By Marie McCain
The Cincinnati Enquirer
More than 800 Tristate residents plan to leave for Washington, D.C., today for an anti-abortion march there Wednesday noting the 30th anniversary of the U.S. Supreme Court's Roe v. Wade decision that legalized abortion.
Organizers of the annual March for Life say they have noticed a marked increase in interest this year.
They're expecting hundreds of thousands of people to participate in a rally and march that starts at noon at the Washington Monument and ends 10 blocks away at the steps of the U.S. Supreme Court building.
"A lot of people think you can't change things," said Ken Laake, co-chair of the religion department at Elder High School in Price Hill, who will take about 40 students to Wednesday's march.
"High school students are some of the most idealistic people around and they want to change things," said Mr. Laake.
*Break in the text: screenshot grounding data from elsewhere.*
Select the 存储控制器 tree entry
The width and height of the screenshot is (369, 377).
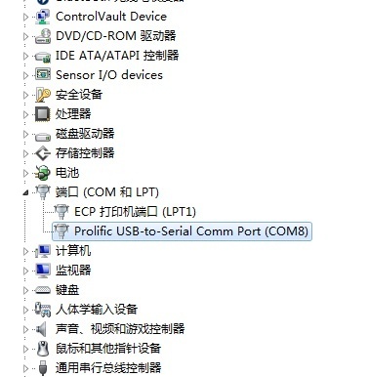pyautogui.click(x=85, y=153)
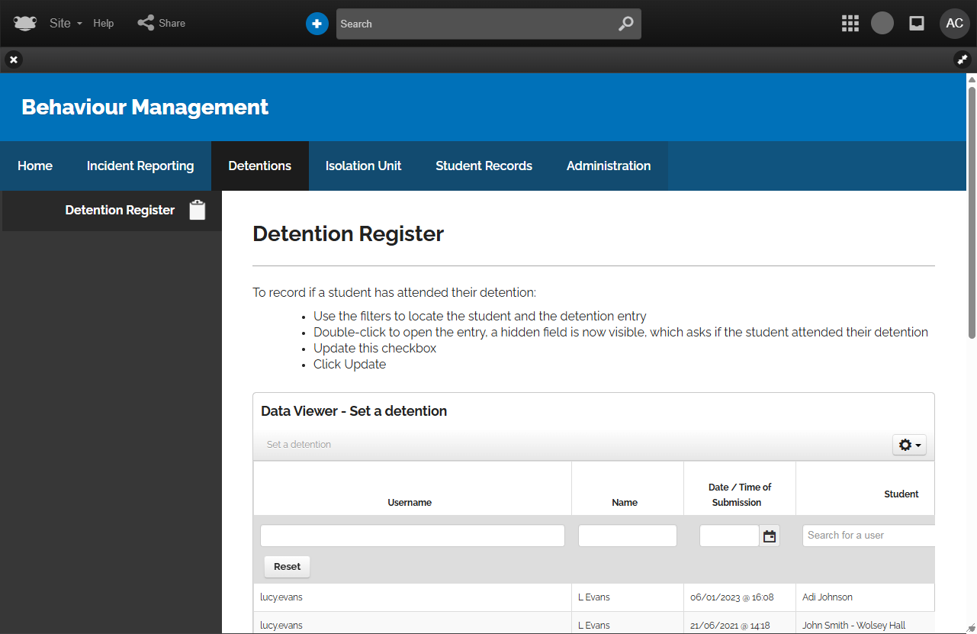This screenshot has height=634, width=977.
Task: Click the collapse arrows icon at top right
Action: coord(963,60)
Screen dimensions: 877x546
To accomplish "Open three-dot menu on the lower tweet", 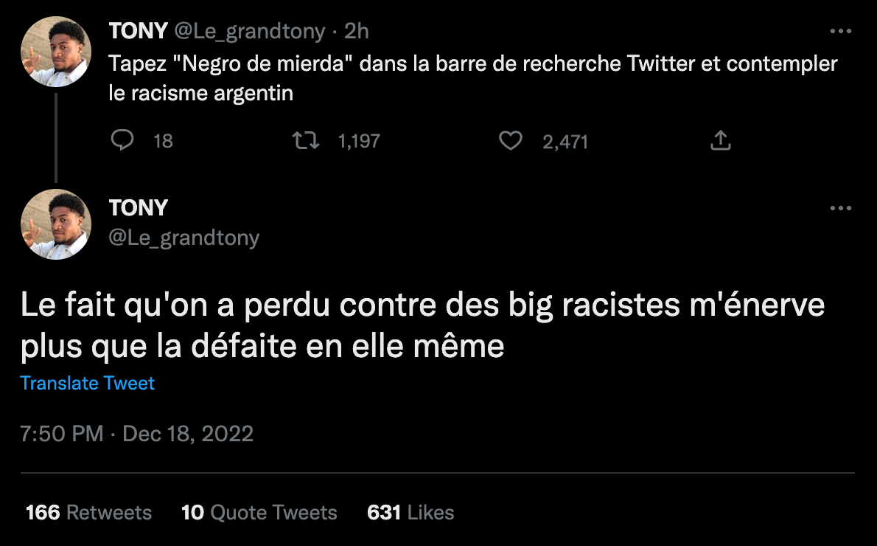I will pyautogui.click(x=840, y=208).
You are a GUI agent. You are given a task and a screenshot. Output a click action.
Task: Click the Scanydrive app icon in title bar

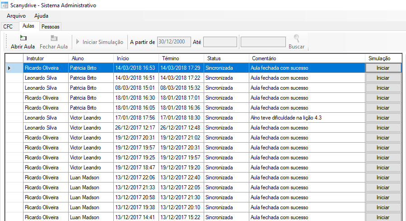[x=5, y=5]
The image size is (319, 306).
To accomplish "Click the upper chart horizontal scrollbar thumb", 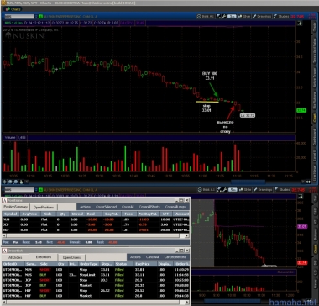I will click(x=248, y=182).
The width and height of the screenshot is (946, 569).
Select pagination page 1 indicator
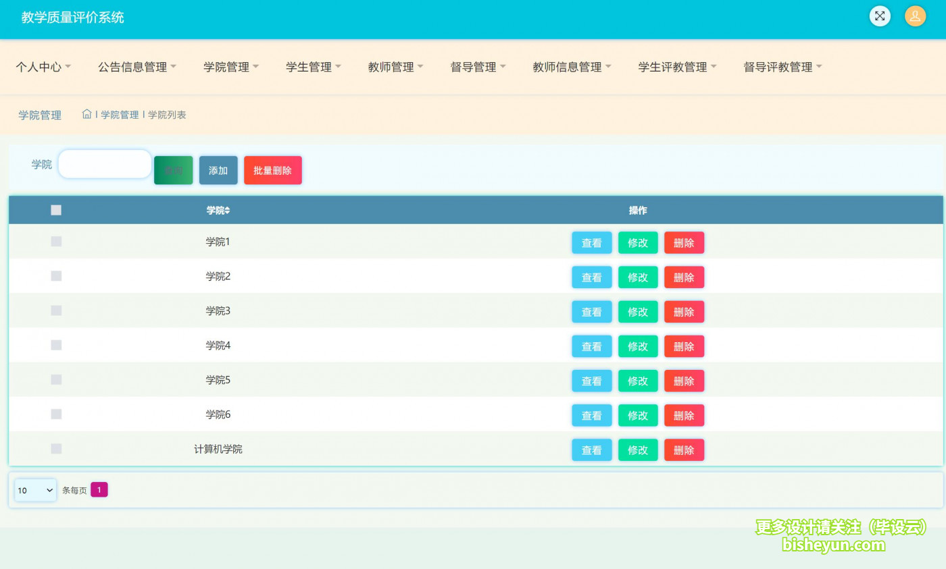99,489
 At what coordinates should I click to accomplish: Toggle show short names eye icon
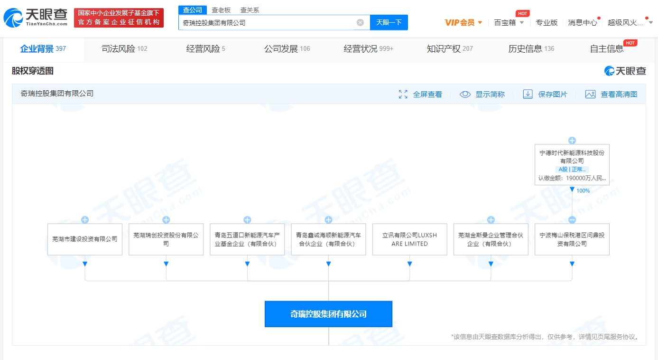pyautogui.click(x=465, y=94)
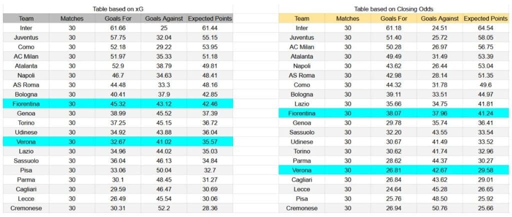Click Verona's 35.57 highlighted cell
The width and height of the screenshot is (512, 217).
(210, 142)
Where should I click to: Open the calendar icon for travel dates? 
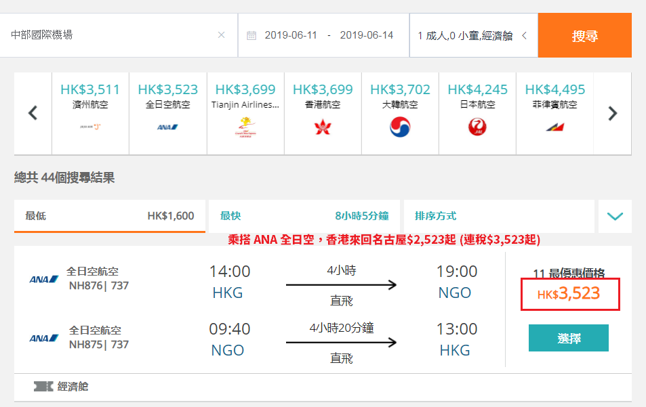click(251, 35)
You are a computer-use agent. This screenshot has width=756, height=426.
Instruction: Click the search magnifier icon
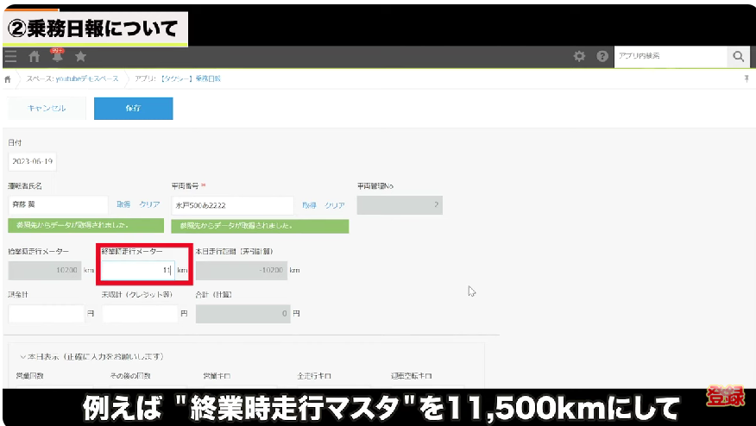[738, 57]
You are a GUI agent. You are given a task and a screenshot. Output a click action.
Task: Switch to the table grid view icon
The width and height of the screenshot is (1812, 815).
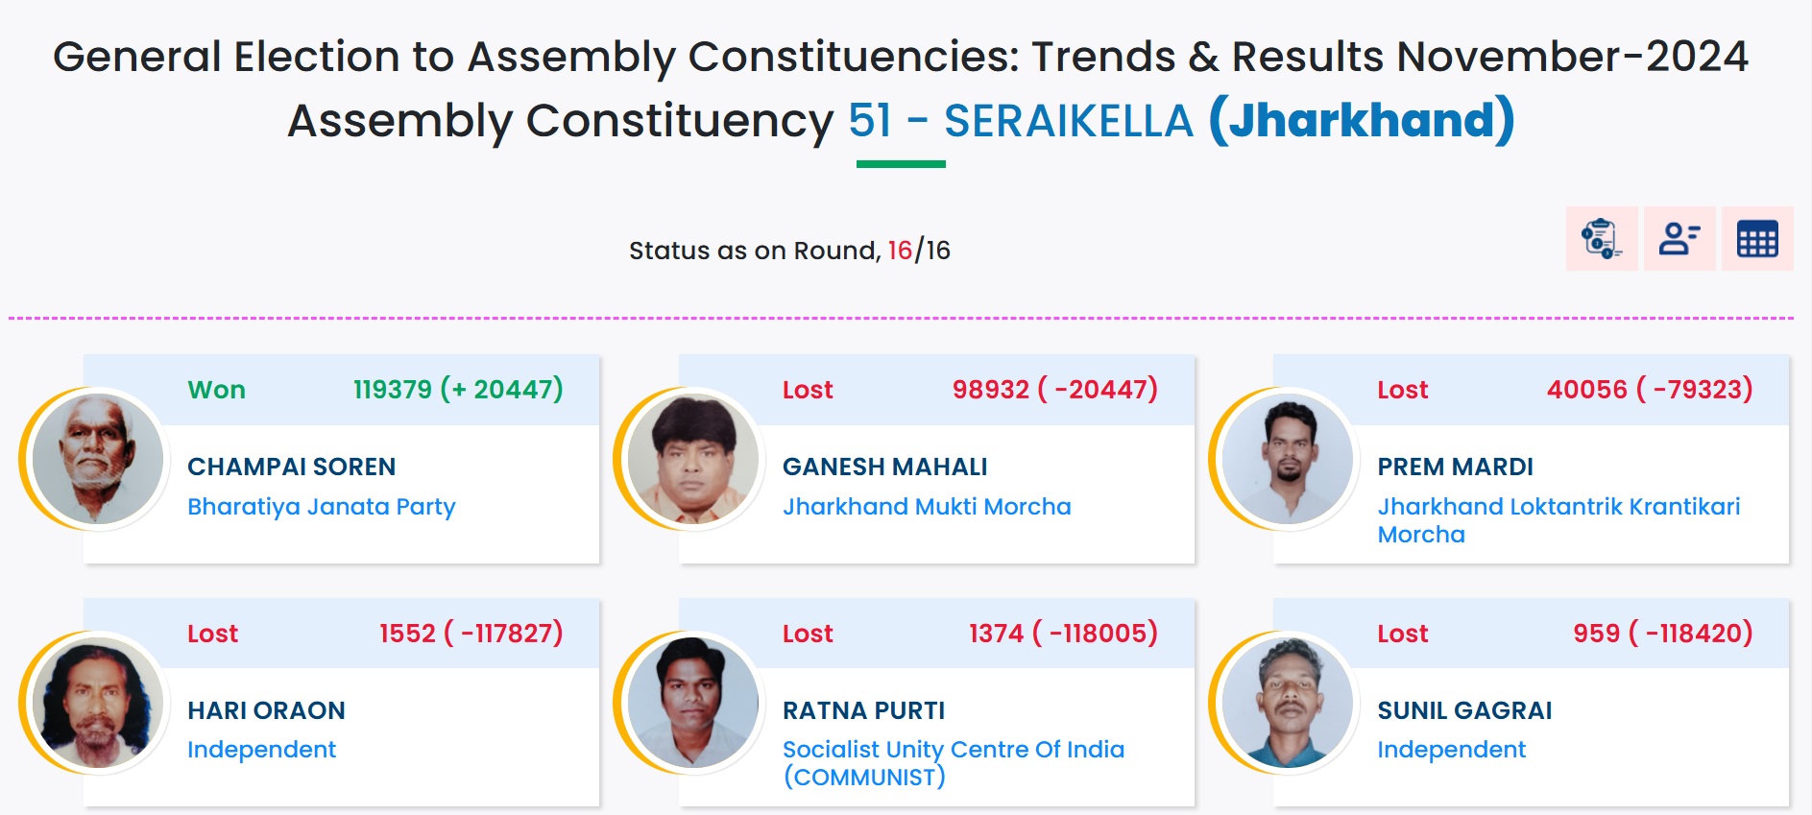[x=1757, y=239]
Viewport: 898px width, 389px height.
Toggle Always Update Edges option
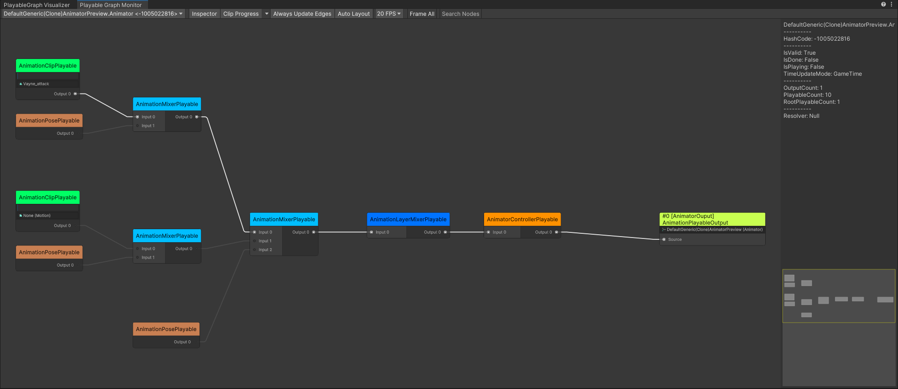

"If anything will be changed down the road it will be because of their convictions."
Mr. Laake, with the support of Elder's administration, has taken students to the Washington event every year for about 15 years.
The Supreme Court's Jan. 22, 1973, decision sided with "Jane Roe," an unmarried woman who sought an abortion.
She challenged a Texas law that made it illegal for a woman to have an abortion unless her pregnancy endangered her life.
The Supreme Court's decision declared the Texas law and every other state law that prohibited abortion unconstitutional, contending that they violated a woman's right to privacy.
Planned Parenthood offices were closed Monday for the Martin Luther King Jr. federal holiday, and they and other abortion-rights advocates could not be reached for comment.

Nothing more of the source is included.